La Divina Commedia: Corte di giustizia per un processo.

La Divina Commedia è poema talmente complesso ed elevato da prestarsi a più interpretazioni o, come si dice oggi, a più chiavi di lettura, ma, che io sappia, mai è stato visto come un grande processo giudiziario: contro gli altri (personaggi storici, papi compresi), ma anche contro l’autore stesso. Dante non si autoassolve per principio, probabilmente sapeva che nessuno può essere giudice equo verso se stesso e la sua intelligenza gli avrebbe suggerito che un giudizio verso se stesso non è imparziale, ma, dopo un itinerario di sofferenze, delusioni, amor perduto, ritiene di poter beneficiare della misericordia divina, non certo della giustizia umana, che, come dimostra il caso personale, è inaffidabile. Nel processo sembra mancare l’avvocato difensore, sostituito dalla storia, dai fatti notori e noti al lettore, che non hanno bisogno di essere scritti a verbale, il suo poema è il verbale. Dante è il giudice giudicato che chiude il processo con un PQM di una premiante assoluzione.

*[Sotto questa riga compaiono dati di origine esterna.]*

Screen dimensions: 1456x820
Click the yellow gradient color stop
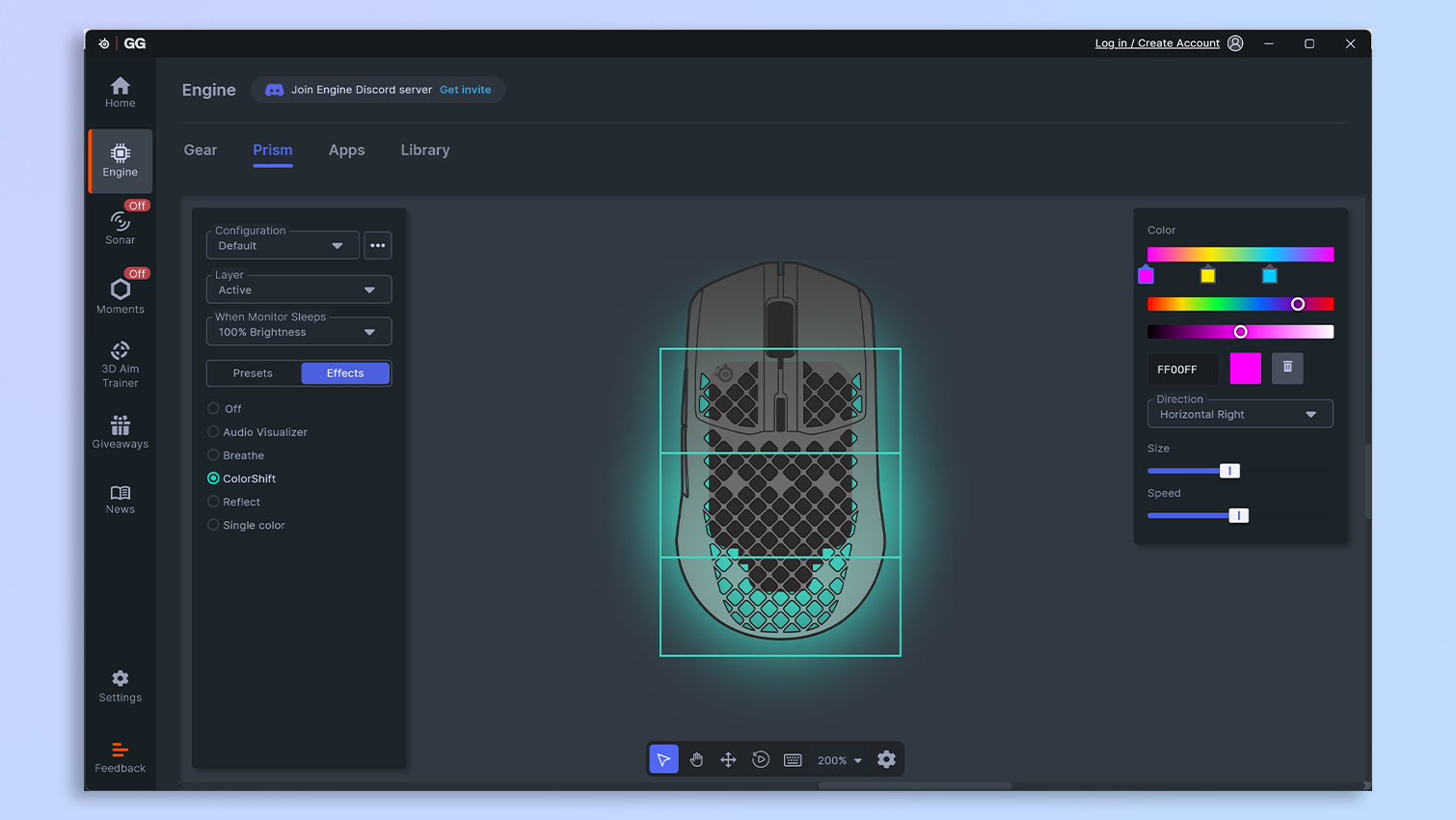[x=1207, y=276]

Sul punto si pone però anche una questione teologica: Dante vede e descrive il Paradiso, ma nel Paradiso non resta, perché appartiene ancora al mondo dei viventi e mai avrebbe potuto pensare a una sua beatificazione ante mortem, troppo elaborata e consapevole la sua teologia. Lo scopo del poema era ben oltre l’affermazione della propria assoluzione, che era la condizione per la scoperta della Verità per intuizione, anche se poi vennero meno le forze per descriverla. Seppur impossibilitato a rappresentare la folgorazione, che gli consentì per un attimo la stessa visione di cui godono i beati, l’intelletto ha goduto di quel premio, ottenuto per acquisita assoluzione processuale, come si legge negli ultimi quattro incomparabili versi, che chiudono il poema:

 
A l’alta fantasia qui mancò possa:
ma già volgeva il mio disio e ‘l velle,
sì come rota ch’igualmente è mossa,
l’amor che move il sole e l’altre stelle.
 

La Divina Commedia, iniziata nel terrore della “selva oscura”, regno di Satana, si conclude nella visione salvifica dell’Amore di Dio, ma tra i due poli si svolge un processo, da intendere sia in senso umano come istituzione di leggi applicate con giustizia o ingiustizia (nel caso personale di Dante) sia come itinerario dell’intelletto verso un traguardo di salvezza. D’altra parte, a ben osservare, la legge del contrappasso, nota dominante della Commedia, esplicita nelle prime due Cantiche e implicita nella terza, altro non è che l’applicazione di un codice processuale.